• _What needs to be done_:
Reproduce the following passage on news statistics about burglary word for word.

I love analysing social science statistics, especially when they’ve been in the hands of PR professionals and journalists. I think it’s probably because errors are easily disputed and easily traceable, so we can see how social knowledge is created and transmitted: tracking back sources is usually easier as one can search for specific ‘facts’, and where those ‘facts’ feel wrong one can search out the original data. Here I’ll discuss two of this weeks stories, one on burglary and one on university entrance.

The ‘burglary’ story caught my eye because the hotspots seemed unlikely (Chorlton-cum-Hardy, Blackheath) and there seemed to be some slippage in what the story was about. The story is originally from moneysupermarket.com (so it’s a PR story) who analysed their insurance inquiries. So the first important observation is that the data is from a) people using the internet, to b) renew their insurance, and c) doing some shopping around. This is a biased sample in lots of ways: obviously they are people who buy online and have insurance (around 10% of people aren’t covered, presumably the poorest). That they are shopping around suggests that they have made a claim recently too. It’s not hard to imagine that this biases the sample towards 25-34 year old professionals.

• _Given information_:
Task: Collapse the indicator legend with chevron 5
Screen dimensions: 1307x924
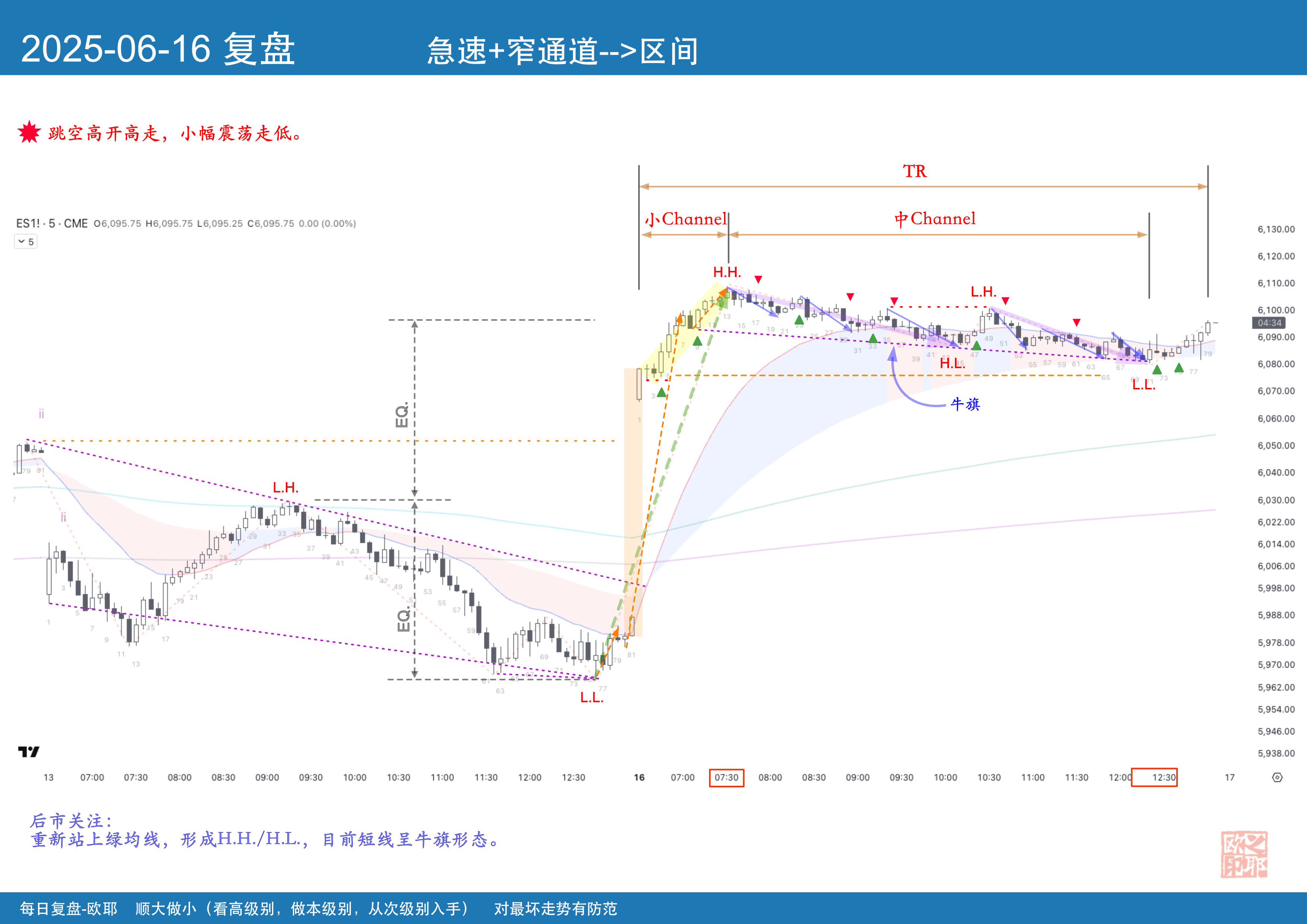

• _Solution_:
I love analysing social science statistics, especially when they’ve been in the hands of PR professionals and journalists. I think it’s probably because errors are easily disputed and easily traceable, so we can see how social knowledge is created and transmitted: tracking back sources is usually easier as one can search for specific ‘facts’, and where those ‘facts’ feel wrong one can search out the original data. Here I’ll discuss two of this weeks stories, one on burglary and one on university entrance.

The ‘burglary’ story caught my eye because the hotspots seemed unlikely (Chorlton-cum-Hardy, Blackheath) and there seemed to be some slippage in what the story was about. The story is originally from moneysupermarket.com (so it’s a PR story) who analysed their insurance inquiries. So the first important observation is that the data is from a) people using the internet, to b) renew their insurance, and c) doing some shopping around. This is a biased sample in lots of ways: obviously they are people who buy online and have insurance (around 10% of people aren’t covered, presumably the poorest). That they are shopping around suggests that they have made a claim recently too. It’s not hard to imagine that this biases the sample towards 25-34 year old professionals.